• Problem description
For the records below, give the number of lines where the string "tweet" occurs. Include nothing else.

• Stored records
-- Opening Marker --

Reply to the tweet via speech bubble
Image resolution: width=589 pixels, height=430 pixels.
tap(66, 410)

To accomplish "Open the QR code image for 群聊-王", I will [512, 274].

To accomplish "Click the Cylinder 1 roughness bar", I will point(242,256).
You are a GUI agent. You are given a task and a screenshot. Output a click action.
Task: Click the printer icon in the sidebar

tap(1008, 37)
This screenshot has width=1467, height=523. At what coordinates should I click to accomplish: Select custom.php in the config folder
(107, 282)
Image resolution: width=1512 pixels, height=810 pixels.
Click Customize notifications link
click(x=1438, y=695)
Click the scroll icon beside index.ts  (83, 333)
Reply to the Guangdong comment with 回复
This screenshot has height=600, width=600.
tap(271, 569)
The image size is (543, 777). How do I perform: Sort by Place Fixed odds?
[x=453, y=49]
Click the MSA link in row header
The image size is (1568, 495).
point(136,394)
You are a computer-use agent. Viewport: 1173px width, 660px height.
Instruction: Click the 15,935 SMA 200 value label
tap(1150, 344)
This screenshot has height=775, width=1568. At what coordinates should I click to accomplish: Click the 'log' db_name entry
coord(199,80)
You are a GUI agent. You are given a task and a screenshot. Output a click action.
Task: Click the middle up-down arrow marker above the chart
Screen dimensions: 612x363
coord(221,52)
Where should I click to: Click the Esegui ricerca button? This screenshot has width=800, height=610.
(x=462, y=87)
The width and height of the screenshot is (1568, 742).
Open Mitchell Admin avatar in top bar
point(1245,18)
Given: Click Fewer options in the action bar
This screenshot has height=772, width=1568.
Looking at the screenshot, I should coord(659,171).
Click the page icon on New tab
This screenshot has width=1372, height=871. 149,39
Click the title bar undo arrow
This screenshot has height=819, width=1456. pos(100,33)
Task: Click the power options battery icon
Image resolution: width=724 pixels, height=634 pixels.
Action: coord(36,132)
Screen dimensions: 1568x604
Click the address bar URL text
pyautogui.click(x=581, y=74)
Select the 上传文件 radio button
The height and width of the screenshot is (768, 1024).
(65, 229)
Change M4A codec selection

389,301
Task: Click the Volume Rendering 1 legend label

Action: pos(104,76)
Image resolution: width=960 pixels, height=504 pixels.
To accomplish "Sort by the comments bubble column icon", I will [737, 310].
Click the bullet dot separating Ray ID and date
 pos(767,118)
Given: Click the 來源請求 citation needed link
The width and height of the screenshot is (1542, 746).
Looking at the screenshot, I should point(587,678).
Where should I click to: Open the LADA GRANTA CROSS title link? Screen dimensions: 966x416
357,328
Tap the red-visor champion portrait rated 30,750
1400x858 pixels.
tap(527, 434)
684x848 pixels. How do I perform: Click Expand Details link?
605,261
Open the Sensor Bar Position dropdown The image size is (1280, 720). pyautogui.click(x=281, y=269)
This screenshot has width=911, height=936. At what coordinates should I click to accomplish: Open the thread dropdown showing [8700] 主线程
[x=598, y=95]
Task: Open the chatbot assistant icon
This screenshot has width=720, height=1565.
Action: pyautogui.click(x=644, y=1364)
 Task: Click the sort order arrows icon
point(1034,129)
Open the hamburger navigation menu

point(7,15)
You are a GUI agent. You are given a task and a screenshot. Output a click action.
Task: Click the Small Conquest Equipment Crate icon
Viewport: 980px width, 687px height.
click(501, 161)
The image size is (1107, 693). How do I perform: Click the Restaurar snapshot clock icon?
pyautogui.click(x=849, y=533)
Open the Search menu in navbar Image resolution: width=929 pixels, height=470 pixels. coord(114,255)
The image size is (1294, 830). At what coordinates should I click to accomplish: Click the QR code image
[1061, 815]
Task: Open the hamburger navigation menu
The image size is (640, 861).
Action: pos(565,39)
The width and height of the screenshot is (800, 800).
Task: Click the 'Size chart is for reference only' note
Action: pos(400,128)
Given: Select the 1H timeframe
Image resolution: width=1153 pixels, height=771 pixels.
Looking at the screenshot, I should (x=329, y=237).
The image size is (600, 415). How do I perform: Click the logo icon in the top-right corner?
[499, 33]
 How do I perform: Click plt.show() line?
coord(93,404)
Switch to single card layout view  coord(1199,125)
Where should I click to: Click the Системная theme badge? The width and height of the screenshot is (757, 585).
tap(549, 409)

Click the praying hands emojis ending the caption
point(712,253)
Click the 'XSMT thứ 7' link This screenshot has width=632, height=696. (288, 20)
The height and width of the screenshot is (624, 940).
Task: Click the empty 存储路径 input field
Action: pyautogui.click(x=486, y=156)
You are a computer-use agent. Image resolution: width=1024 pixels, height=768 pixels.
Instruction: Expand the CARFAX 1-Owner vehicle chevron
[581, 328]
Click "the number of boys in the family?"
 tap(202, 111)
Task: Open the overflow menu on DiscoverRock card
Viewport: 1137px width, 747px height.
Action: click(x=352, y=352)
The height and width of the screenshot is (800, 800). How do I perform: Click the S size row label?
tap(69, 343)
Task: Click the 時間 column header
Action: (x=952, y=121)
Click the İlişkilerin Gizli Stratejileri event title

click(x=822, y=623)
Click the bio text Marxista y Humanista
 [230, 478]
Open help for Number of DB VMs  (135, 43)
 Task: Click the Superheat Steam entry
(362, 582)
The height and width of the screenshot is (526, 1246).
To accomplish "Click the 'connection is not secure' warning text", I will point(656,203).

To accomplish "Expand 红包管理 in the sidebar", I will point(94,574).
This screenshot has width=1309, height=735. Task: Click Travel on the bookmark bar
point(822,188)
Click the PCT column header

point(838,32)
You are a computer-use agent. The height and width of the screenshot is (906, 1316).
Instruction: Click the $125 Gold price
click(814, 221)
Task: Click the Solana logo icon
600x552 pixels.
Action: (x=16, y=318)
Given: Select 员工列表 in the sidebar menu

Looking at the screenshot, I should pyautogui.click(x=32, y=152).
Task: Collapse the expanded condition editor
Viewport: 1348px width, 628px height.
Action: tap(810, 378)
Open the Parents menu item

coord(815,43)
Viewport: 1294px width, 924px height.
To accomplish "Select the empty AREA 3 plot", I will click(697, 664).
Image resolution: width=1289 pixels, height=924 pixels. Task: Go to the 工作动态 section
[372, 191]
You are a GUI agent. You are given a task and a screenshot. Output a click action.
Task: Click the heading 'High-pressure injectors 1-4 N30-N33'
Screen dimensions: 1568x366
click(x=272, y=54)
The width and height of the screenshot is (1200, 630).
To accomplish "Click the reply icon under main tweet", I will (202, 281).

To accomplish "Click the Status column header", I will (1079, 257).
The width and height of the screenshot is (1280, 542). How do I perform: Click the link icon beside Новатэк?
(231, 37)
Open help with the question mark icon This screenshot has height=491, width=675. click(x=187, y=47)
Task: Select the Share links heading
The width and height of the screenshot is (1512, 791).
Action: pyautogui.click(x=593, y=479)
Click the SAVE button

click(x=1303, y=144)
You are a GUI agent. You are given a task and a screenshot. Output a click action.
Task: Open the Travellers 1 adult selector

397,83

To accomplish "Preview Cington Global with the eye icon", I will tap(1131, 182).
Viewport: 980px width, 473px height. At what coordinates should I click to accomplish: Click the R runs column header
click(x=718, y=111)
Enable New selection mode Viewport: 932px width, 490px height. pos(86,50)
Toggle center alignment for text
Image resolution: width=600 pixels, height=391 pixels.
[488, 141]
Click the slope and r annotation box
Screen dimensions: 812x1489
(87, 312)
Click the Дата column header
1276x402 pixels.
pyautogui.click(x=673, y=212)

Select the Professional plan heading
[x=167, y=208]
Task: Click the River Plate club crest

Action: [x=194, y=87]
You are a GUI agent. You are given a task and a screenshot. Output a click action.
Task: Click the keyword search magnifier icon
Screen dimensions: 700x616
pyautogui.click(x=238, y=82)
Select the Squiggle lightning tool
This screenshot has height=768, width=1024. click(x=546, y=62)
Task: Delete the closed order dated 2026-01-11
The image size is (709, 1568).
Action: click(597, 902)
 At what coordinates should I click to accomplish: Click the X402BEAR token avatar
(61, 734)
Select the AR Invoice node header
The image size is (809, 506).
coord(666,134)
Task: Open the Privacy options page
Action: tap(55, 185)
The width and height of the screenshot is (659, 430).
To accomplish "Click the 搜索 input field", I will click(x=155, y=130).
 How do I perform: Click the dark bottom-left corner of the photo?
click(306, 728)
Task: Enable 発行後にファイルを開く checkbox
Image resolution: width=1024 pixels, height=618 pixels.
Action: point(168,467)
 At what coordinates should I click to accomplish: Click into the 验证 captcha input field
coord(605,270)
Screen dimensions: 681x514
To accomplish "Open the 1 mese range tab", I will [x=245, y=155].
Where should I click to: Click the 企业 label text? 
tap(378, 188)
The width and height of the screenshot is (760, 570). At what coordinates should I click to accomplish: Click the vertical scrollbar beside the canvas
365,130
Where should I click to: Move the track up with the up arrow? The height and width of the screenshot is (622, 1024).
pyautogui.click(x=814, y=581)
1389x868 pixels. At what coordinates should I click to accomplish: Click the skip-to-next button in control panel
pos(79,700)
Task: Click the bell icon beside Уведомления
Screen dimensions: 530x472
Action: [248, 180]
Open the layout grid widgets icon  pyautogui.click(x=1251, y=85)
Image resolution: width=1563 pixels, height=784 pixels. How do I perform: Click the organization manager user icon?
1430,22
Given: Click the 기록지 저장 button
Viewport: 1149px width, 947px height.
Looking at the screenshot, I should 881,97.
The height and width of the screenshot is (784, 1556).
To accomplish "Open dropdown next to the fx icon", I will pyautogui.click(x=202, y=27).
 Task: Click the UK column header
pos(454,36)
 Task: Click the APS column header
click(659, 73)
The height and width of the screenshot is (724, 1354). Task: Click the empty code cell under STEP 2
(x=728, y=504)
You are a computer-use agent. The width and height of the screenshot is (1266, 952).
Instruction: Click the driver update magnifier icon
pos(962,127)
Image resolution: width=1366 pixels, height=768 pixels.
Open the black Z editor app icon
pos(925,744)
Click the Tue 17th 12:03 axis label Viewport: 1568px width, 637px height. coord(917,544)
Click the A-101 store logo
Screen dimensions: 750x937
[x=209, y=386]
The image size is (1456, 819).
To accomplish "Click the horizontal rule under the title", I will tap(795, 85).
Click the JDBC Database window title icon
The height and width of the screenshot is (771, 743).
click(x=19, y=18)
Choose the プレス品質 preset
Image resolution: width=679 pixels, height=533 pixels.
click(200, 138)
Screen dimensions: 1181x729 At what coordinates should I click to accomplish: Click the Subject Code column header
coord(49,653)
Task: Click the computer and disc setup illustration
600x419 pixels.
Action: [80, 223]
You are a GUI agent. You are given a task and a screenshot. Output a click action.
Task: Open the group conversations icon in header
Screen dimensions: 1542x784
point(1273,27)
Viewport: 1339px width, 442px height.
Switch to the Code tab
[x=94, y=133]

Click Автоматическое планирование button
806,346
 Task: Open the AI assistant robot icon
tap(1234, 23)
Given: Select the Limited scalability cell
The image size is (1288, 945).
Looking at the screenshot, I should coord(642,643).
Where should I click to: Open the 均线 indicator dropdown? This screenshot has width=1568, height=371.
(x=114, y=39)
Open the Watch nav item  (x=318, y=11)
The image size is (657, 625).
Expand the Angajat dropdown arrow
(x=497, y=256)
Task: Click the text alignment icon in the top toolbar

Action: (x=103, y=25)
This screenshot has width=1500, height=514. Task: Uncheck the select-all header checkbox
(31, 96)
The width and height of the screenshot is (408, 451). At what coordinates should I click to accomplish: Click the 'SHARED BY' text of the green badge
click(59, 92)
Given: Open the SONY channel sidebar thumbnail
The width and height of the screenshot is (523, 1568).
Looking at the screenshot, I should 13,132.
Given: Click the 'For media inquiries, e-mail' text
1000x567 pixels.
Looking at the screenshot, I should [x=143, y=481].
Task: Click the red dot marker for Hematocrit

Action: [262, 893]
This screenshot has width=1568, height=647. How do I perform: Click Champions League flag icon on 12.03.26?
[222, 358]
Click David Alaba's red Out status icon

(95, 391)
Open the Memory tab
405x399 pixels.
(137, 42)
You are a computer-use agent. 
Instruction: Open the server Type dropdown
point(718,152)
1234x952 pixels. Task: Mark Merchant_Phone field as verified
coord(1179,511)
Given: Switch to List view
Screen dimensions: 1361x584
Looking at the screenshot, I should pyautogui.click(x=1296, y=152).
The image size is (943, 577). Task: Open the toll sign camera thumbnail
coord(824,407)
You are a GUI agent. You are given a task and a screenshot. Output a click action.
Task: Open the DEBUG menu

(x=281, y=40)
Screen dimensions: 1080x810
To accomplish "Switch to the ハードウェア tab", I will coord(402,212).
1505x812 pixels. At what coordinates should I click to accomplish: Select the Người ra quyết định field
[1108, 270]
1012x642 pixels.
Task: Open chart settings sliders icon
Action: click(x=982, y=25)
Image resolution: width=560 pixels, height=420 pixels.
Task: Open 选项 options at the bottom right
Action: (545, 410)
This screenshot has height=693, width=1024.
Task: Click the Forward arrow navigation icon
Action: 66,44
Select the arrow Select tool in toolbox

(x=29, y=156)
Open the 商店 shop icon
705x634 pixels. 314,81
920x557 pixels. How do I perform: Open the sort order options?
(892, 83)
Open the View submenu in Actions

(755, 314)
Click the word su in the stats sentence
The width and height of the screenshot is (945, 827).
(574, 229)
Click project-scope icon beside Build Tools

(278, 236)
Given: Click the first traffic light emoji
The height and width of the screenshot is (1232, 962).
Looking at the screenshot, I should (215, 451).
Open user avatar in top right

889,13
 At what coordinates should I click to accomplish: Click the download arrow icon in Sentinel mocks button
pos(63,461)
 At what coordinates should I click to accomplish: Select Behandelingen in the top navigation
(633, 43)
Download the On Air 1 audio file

-- Closing Marker --

• Task output
2